Tiago Queiroz|Estadão
Tiago Queiroz|Estadão

'Movimento vivido no Brasil é de muita reflexão', diz Haddad em ato da CUT no 1º de Maio

Prefeito de São Paulo afirmou que a 'direita brasileira' subestima a 'força da classe trabalhadora'; presidente do PT, Rui Falcão, alertou que Michel Temer pode 'querer acabar com alguns benefícios, como a vinculação do salário mínimo da aposentadoria'

Karla Spotorno, O Estado de S.Paulo

01 de maio de 2016 | 16h54

São Paulo - O atual momento vivido no Brasil exige muita reflexão.
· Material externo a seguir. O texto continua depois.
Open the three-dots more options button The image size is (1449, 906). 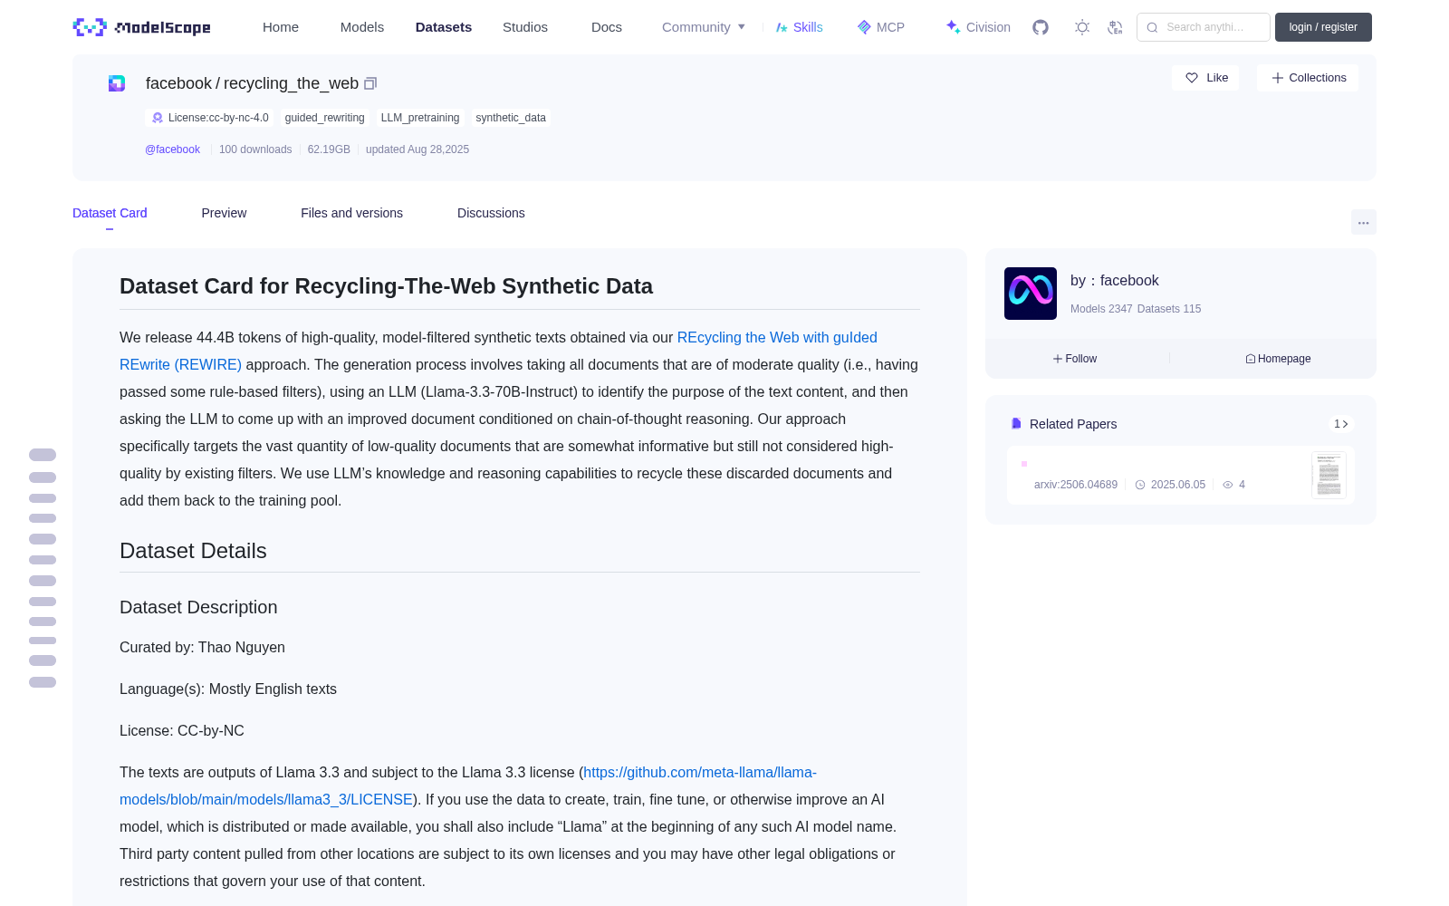(x=1363, y=222)
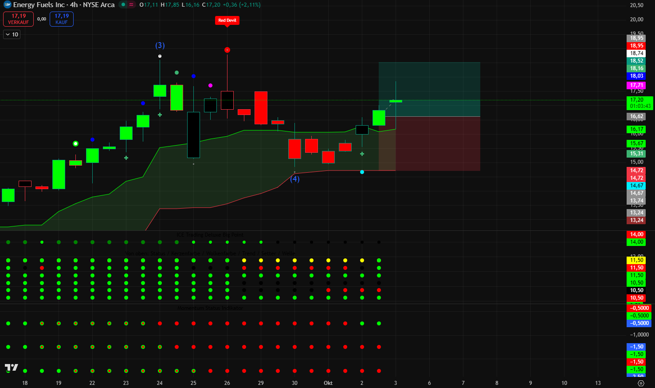Expand the collapsed indicator legend showing 10
Screen dimensions: 655x388
12,35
Foi assim que o prefeito de São Paulo, Fernando Haddad (PT), iniciou seu discurso no ato político organizado pela Central Única dos Trabalhadores (CUT) no centro da capital paulista pelo Dia do Trabalho. "O desenlace da grave crise política (que o Brasil vive hoje) depende da união dos trabalhadores", afirmou o prefeito.

Haddad pontuou que a sociedade precisa refletir sobre o risco às conquistas dos trabalhadores nos últimos anos. "A direita se rearticulou e devemos ter consciência real da ameaça à classe trabalhadora", disse. "Mas o fato é que a direita brasileira comete sempre o mesmo erro que é subestimar a força da classe trabalhadora", afirmou Haddad, logo após o discurso de Rui Falcão, presidente do Partido dos Trabalhadores (PT).

Falcão afirmou que o "golpe é um atentado contra os direitos da classe trabalhadora". "O (vice-presidente Michel) Temer já começa a querer acabar com alguns benefícios, como a vinculação do salário mínimo da aposentadoria", disse.

O presidente do PT também reagiu ao movimento de reaproximação do PMDB ao governo que, segundo ele, estaria acontecendo. Ele disse que não conversa "com golpistas".

Em seu discurso, o presidente da CUT Nacional, Vagner Freitas, criticou Temer, chamando-o de golpista de terceira categoria e lembrou a pesquisa feita pelo instituto de pesquisa Vox Populi que mostrou rejeição da população ao vice-presidente e ao impeachment. Freitas afirmou que, para maioria dos brasileiros (58%, segundo a pesquisa divulgada em meados de abril), o impeachment da presidente Dilma não é a solução para os problemas econômicos e políticos do País.

Segundo a organização, o ato reúne cerca de 100 mil pessoas no Vale do Anhangabaú. Sindicalistas, pessoas ligadas a movimentos sociais empunharam bandeiras e acompanharam os gritos de ordem contra o impeachment da presidente Dilma Rousseff. "Fica querida" e "Não vai ter golpe" são algumas das frases repetidas pela massa.

Como a presidente Dilma participou do ato, a equipe da Presidência da República redobrou os procedimentos de segurança. Foi criada uma área restrita em frente ao palco, cujo acesso era regulado por seguranças e raio-X. Não era permitida, por exemplo, a entrada de isqueiros e materiais cortantes.